Banner: Knocknarea at Sunset.

Cairn K, the highest point on Carrowkeel Mountain, 1911.
Cairn K, the highest point on Carrowkeel Mountain. This photo is from 1911 when the cairn had just been opened. The six meter long passage opens into a beautiful cruciform chamber.

Cairn K

Cairn K is located on the highest part of Carrowkeel mountain, about 300 meters south of Cairns H and G. Cairn K is an excellent early example of a classic cruciform corbelled chamber. The stones in the chamber are badly cracked; please do not climb on this or any other cairn if you visit.

The monument, like the other cairns, is built from a substantial mound of locally quarried stone. It has a diameter of about 21 meters, is some 6 meters high, and is surrounded by a thick layer of bog, which has covered any kerbstones which might surround the base of the cairn.

Cairn K plan and section of Cairn K from 1911
Macalister & Praeger's plan and section of Cairn K from 1911.

Up until a few years ago there were chunks of white quartz around the north face and entrance to Cairn K, but most has mostly been stolen by visitors. Quartz may have been used to cover the area around the entrance around focal monuments—Newgrange being a prime example. This also may account for the name of the mountains got their—Breac Sliabh means Speckled Mountain,; viewers standing on Knocknarea or any of the peaks of the Ox Mountains would have seen the cairns in Carrowkeel glittering in the evening light of the sun or moon. The quartz was quarried in the Ox Mountains, probably in the area around Croghaun, and would have been transported up river by boat.

Looking out through the passage of Cairn K.

To enter requires crawling through the small square entrance. The passage is 6 meters long and leads into a fine cruciform chamber with a beautiful corbelled ceiling over 3 meters high. The lintels over the three recesses are cracked. The structure, built with slabs of limestone, is well designed and the interior remains dry after some 5,500 years. There are three spacious recesses off the chamber, with the one on the right larger than the others.

The corbelled ceiling of Cairn K, which still keeps the rain out after more than 5,000 years. The OM is drawn in candle grease.
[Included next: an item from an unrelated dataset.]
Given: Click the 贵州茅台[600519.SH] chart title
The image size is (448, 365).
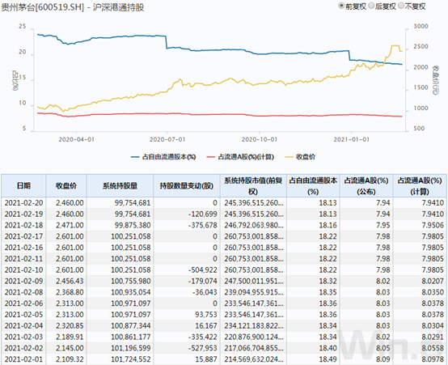Looking at the screenshot, I should pos(42,7).
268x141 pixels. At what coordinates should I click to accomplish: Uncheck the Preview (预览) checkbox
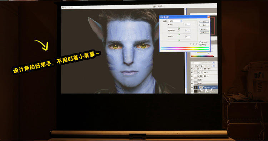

In the back of the right-hand recess is a triangular shaped stone with a pointed top which is known as the Croagh Patrick Stone, due to its profile which is shaped like the Reek. Croagh Patrick is clearly visible on a good day, about 75 km away to the southwest, and on two days of the year, Samhain and Imbolc, the sun when viewed from Cairn K, drops behind the Reek.

Cairn B.
Croagh Patrick from Carrowkeel.

Cairns K, L and the stone structure mentioned below are all on this 'Croagh Patrick axis' which extends across Lough Arrow to Shee Lugh on Moytura in the other direction.

The Croagh Patrick Stone, right-hand recess, Cairn K.
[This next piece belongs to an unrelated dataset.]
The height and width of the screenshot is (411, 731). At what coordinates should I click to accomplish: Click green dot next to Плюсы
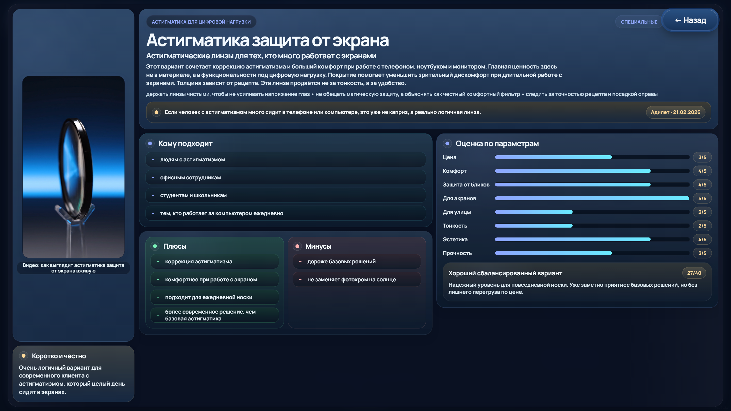pos(155,246)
The passage and axis of the chamber is oriented directly to Queen Maeve's Cairn on the summit of Knocknarea, as are Cairns E, G and B. At about 15° west of north, the chamber is oriented much too far north for the sun or moon to have ever shone into the chamber. The summits of both Queen Maeve's Cairn and Cairn K are at the same altitude above sea level.

The items found during the excavation of Cairn K in 1911 were typical of the finds in the other cairns: pieces of the neolithic pottery, known as Carrowkeel Ware since that time; a mixture of cremated and unburned human remains, chalk balls, antler pins and pendants.

The rectangular stone chamber close to Cairn K.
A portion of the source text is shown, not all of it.